Mise en œuvre d’orientations stratégiques : consultation ponctuelle obligatoire
Par Sarah Martin d’Escrienne
Le Code du travail prévoit que, sur certaines questions, le comité social et économique (CSE) doit être consulté de manière récurrente, c'est-à-dire périodique. L'employeur doit notamment, à défaut d'accord, consulter le CSE une fois par an sur l'orientation stratégique de l'entreprise (art. L.2312-24 du Code du travail). En revanche, sur d'autres questions, notamment chaque fois que l'organisation, la gestion ou la marche générale de l'entreprise sont concernées, le CSE doit être consulté de manière ponctuelle (art. L.2312-8 du Code du travail). Cette distinction entre consultation récurrente et consultation ponctuelle est importante : selon le type de décision, l'obligation de consultation applicable diffère et avec elle les possibilités de recours du CSE.
En outre, tout manquement de l'employeur à ses obligations d'information/consultation caractérise un délit d'entrave au fonctionnement du comité social et économique. Dans l'urgence, le CSE peut alors agir en référé via la procédure prévue aux articles 834 et 835 du Code de procédure civile. Il importe donc de pouvoir identifier les sujets intéressant l'organisation de l'entreprise, sur lesquels il doit être ponctuellement consulté. Une ordonnance de référé rendue par le tribunal judiciaire d'Argentan le 16 mars 2023 éclaire des éléments qui distinguent les orientations stratégiques de leur mise en œuvre. Le juge précise la définition d'une réorganisation de la production, laquelle nécessite une consultation ponctuelle du CSE. (TJ d'Argentan, 16 mars 2023, n°RG23/00004)
Au-delà des orientations stratégiques, des réorganisations de la production
Dans cette affaire le CSE de Marelli Argentan, filiale française d'une société fabricant des composants automobiles, constate plusieurs changements dans l'organisation de l'entreprise, sans avoir été consulté au préalable. Il craint alors une délocalisation de la production de son site. Le comité demande donc la mise en œuvre d'une procédure d'information/consultation sur les décisions intéressant la marche générale de l'entreprise, sur le fondement de l'article L.2312-8 du Code du travail. L'employeur refuse. Les salariés se mettent en grève et assignent leur employeur en référé devant le tribunal judiciaire pour entrave au fonctionnement du CSE. Pour l'employeur, il n'y a pas lieu à référer : il n'est pas tenu de consulter le CSE car les décisions concernées seraient des orientations stratégiques globales sans incidence directe sur le site d'Argentan. Le tribunal rejette la version patronale et note que l'employeur s'est même doublement rendu coupable d'un délit d'entrave.
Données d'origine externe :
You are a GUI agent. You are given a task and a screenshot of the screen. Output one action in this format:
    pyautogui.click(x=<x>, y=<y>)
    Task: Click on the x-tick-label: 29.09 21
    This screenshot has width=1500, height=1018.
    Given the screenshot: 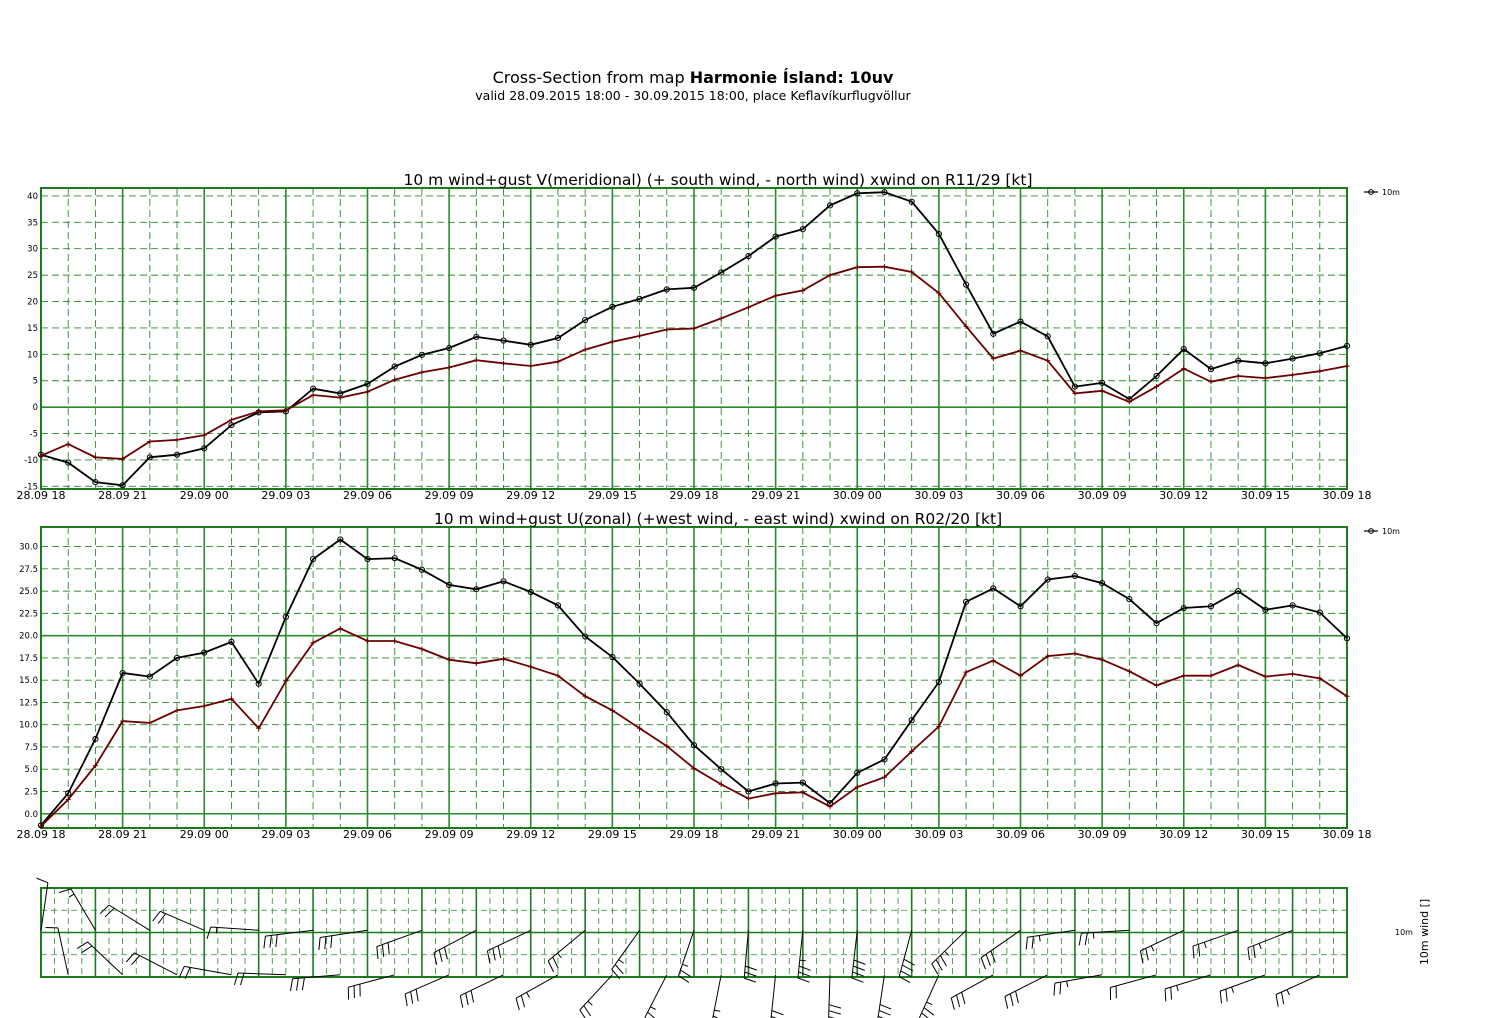 What is the action you would take?
    pyautogui.click(x=776, y=834)
     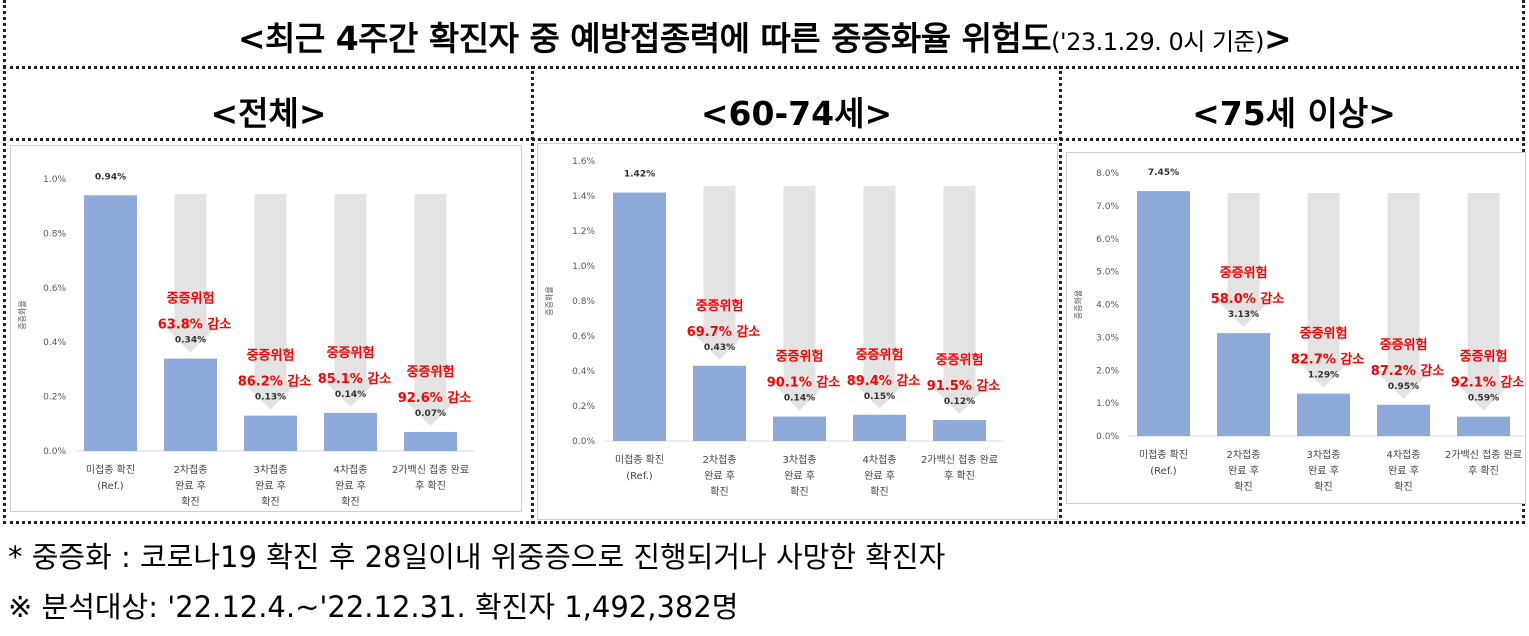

Changements opérationnels : consultation ponctuelle
En effet, parmi les changements qu'a connus l'entreprise il y en a deux majeurs : le passage d'un site unique à une production multi-sites et le recours à un sous-traitant pour une production jusqu'alors réalisée en interne. Certes, dans leurs principes ces mesures sont des orientations stratégiques liées à une réflexion globale de l'activité. Elles n'affectent, en outre, pas les volumes de la production. Pour autant, elles ont donné lieu à des modifications, notamment logistiques, dans l'organisation du site d'Argentan. De plus, le contrat d'externalisation était déjà élaboré de manière précise entre l'employeur et le sous-traitant. Ces mesures ont donc une dimension opérationnelle relevant de la marche générale l'entreprise et doivent ainsi être comprises comme des réorganisations de la production. Par conséquent, elles auraient dû faire l'objet d'une consultation ponctuelle du CSE. Si, pour les orientations stratégiques en elle-même, il n'existe pas d'obligation de consultation ponctuelle, l'employeur doit obligatoirement consulter le CSE de manière ponctuelle lorsque ces orientations stratégiques se traduisent par des réorganisations concrètes de la production.